Mangiare da pirati

Curiosiamo insieme su di cosa e come si nutrivano i pirati, scoprendo anche la pionieristica figura di William Dampier

Mangiare da pirati

“Non c'è niente di più disperatamente monotono del mare: non mi stupisco della ferocia dei pirati”: così diceva nell’Ottocento James Russell Lowell, poeta, critico letterario e diplomatico statunitense, di certo consapevole che quella della pirateria ha rappresentato una vera piaga che per secoli ha messo in pericolo persone, imbarcazioni, merci e aree costiere di diverse parti del mondo. 

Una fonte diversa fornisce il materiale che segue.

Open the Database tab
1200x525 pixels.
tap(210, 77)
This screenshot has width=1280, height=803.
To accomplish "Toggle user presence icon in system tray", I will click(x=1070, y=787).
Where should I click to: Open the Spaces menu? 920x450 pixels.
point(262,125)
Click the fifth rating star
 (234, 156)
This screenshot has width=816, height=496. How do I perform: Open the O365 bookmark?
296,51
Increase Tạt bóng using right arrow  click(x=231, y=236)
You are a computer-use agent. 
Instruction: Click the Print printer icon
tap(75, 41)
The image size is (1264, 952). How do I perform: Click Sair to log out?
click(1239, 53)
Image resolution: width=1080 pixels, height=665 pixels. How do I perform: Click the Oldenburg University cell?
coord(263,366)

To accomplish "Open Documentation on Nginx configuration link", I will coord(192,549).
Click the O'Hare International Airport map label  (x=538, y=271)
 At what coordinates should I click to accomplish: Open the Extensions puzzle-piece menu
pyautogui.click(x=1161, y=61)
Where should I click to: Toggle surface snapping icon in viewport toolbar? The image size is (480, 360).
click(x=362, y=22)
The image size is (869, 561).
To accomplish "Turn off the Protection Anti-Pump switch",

Sappiamo bene infatti quanto le azioni dei pirati fossero non solo illegali, ma anche violente: assalire, saccheggiare, affondare le navi diventava propriamente il loro mestiere, spesso dopo l’abbandono, per scelta o per costrizione, di una precedente vita e di un mestiere marittimo “più consono” sui mercantili. L’esistenza del pirata tuttavia, benché deplorevole sotto diversi aspetti, ha tante caratteristiche particolari che l’hanno resa interessante a tal punto da ispirare libri, film e cartoni animati: raramente però ci si interroga sull’aspetto alimentare, ovvero su come e di cosa si nutrisse un pirata, ed è proprio l’argomento sul quale abbiamo scelto con quest’articolo di indagare per voi. 

Di certo l’alimentazione dei pirati è andata mutando nel tempo: infatti, a dispetto della notorietà moderna dei “pirati dei Caraibi” (senza dubbio i più celebri nella cultura popolare mondiale, avendo rappresentato l’età dell’oro della pirateria, solo però tra il XVI e il XIX secolo), la pirateria è un mestiere antico quanto la navigazione stessa. Tant’è che la parola “pirata” possiede un suo corrispettivo in greco, peiratès (πειρατής), che a sua volta deriva da peiráo (πειράω) ed ha il significato di "tentare", "attaccare". I luoghi considerati “ad alto rischio di pirateria” sono infatti cambiati nel corso della storia: tra i più noti ci sono stati non solo il Mare Caraibico, ma anche lo stretto di Gibilterra, il Mar Rosso, il Madagascar, il litorale del Malabar, l’area tra Filippine, Malesia e Indonesia, nonché il Mar Cinese Meridionale, che nell’epoca più recente (inizio del XIX secolo) ha ospitato la più numerosa (circa 40.000 persone) e temuta comunità di pirati del mondo.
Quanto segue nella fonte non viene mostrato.